-- Opening Marker --

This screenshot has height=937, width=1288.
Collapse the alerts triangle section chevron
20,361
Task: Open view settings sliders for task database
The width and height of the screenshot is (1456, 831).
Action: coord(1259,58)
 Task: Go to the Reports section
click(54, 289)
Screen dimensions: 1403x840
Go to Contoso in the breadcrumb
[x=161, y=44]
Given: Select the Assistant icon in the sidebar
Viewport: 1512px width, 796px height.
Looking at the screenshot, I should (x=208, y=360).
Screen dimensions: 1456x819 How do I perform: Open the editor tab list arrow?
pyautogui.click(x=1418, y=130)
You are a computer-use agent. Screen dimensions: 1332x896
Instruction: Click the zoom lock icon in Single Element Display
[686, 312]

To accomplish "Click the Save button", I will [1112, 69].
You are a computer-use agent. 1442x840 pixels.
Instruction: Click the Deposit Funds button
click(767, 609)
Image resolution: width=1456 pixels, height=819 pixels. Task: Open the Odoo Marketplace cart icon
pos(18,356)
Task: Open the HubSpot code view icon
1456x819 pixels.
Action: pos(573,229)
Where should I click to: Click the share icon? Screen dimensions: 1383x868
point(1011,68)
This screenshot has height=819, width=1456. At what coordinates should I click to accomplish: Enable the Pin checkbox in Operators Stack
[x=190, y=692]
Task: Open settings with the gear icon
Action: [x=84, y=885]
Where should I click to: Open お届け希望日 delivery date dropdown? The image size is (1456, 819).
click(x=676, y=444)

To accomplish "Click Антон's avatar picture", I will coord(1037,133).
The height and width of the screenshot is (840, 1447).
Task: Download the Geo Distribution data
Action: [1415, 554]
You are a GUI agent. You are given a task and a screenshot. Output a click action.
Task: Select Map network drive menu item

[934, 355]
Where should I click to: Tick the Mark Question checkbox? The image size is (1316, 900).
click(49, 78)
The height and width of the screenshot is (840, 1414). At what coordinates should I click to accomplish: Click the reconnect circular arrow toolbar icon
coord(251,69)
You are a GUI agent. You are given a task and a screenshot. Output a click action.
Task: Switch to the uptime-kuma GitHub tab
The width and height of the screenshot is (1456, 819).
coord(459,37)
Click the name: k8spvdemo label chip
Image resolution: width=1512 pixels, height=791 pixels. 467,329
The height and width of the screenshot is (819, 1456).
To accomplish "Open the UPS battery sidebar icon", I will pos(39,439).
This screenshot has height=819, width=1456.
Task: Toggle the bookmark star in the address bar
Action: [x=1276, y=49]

-- Closing Marker --

» Requirement: Line count for "computer": say how many lines of the entries above include that word, and give only the number.

» Task output: 2